Finance

Dow jumps 400 points, rebounding from its biggest drop since October

U.S. stocks climbed on Thursday following a sharp sell-off on Wall Street that saw the S&P 500 and the Dow Jones Industrial Average suffer their worst drop in three months.

The S&P 500 rose 1.2%, led by health care and utilities, while the blue-chip Dow gained 400 points, or 1.3%. The tech-heavy Nasdaq Composite climbed 0.7%.

In premarket trading, futures rose to their highs as GameStop, a highly speculative name that had rocketed higher amid retail buying frenzy, started to roll over.

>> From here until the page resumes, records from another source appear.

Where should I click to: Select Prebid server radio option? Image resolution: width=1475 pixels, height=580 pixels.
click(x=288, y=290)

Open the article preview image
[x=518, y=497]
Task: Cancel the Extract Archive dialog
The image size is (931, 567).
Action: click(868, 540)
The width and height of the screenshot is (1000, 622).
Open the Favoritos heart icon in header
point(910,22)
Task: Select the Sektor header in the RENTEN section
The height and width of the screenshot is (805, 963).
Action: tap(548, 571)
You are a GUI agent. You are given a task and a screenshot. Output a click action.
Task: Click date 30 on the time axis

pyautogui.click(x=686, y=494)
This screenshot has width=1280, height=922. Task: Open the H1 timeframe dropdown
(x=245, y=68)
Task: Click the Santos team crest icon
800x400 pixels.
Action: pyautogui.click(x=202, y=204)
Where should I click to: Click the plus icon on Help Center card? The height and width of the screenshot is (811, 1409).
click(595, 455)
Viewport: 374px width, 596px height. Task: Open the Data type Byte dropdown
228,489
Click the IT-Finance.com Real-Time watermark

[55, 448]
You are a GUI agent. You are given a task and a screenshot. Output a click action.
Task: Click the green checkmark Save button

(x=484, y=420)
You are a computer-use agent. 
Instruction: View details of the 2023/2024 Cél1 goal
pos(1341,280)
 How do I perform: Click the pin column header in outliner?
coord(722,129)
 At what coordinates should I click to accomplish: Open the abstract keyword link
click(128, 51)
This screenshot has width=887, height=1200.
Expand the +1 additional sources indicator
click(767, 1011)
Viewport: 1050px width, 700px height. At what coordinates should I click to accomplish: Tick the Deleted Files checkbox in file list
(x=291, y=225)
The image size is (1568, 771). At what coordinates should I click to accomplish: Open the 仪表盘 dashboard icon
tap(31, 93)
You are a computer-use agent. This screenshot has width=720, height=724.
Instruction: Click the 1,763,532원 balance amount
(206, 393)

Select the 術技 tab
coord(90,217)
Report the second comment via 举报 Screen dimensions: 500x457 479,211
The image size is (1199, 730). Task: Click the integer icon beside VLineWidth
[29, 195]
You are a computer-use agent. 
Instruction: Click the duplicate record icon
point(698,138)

The brick-and-mortar video game retailer, a target on the WallStreetBets Reddit chat room, had risen as much as 40% in premarket trading and quickly wiped out those gains. The stock started dropping as word of broker restrictions began to spread. Interactive Brokers and Robinhood have limited transactions for heavily shorted names including GameStop and AMC Entertainment.

GameStop fell double digits at one point, but reversed higher again in morning trading. AMC dropped 32%, while Bed Bath & Beyond slid 18%. AMC Entertainment fell 28% after soaring a whopping 300% in the previous session.

Wall Street suffered steep losses on Wednesday, with the S&P 500 and the Dow posting their biggest one-day decline since October, as the speculative buying frenzy in heavily shorted stocks kept investors on edge. Some fear that hedge funds being squeezed could be forced to reduce their equity holdings to raise cash. Others called it a sign of a bubble forming in the market.

“This market action is nothing more than another epic parabolic bubble that has been going on since the history of time,” Peter Boockvar, chief investment officer at Bleakley Advisory Group, said in a note. “This is not investing. This is not planning for one’s retirement with a diversified portfolio. This is not prudent analysis of stocks… And these traders forget that buying a stock is buying a piece of a company but instead they are just speculating on a stock symbol in the ultimate game of hot potato.”

Trading volume exploded amid the retail buying spree in the previous session with 23.7 billion shares changing hands, marking the heaviest trading day since at least 2007. On Wednesday, U.S. equity option volumes hit a record 24.5 billion shares and 57.1 million contracts, according to Piper Sandler.

“Short squeezes causing implosions in some hedge funds are joining SPACs, IPOs, and bitcoin as data points supporting a market bubble thesis,” Scott Knapp, chief market strategist at CUNA Mutual Group, said in an email. “This is a time for caution for investors.”

Apple turned in its largest revenue on record at $111.4 billion in its fiscal first-quarter earnings report for fiscal 2021. Sales for every product category rose by double-digit percentage points. Shares of the tech giant, however, dipped nearly 2%.

Tesla dropped 5.7% after the electric car maker posted worse-than-expected earnings for the latest quarter. The company also said it expects annual average delivery growth of 50% going forward.

Shares of American Airlines surged more than 30% after the carrier posted better-than-feared quarterly results. The company, the most-shorted U.S. airline, saw it shares keep ripping higher as hedge funds and other short sellers rushed to buy shares to cut their losses.

On the data front, dross domestic product increased at a 4.0% pace in the fourth quarter, slightly below the 4.3% expectation from economists surveyed by Dow Jones.

The number of first-time filers for unemployment benefits rose less than expected last week. Jobless claims totaled 847,000 for the week ended Jan. 23, the Labor Department reported Thursday. Economists polled by Dow Jones had expected first-time claims to total 875,000.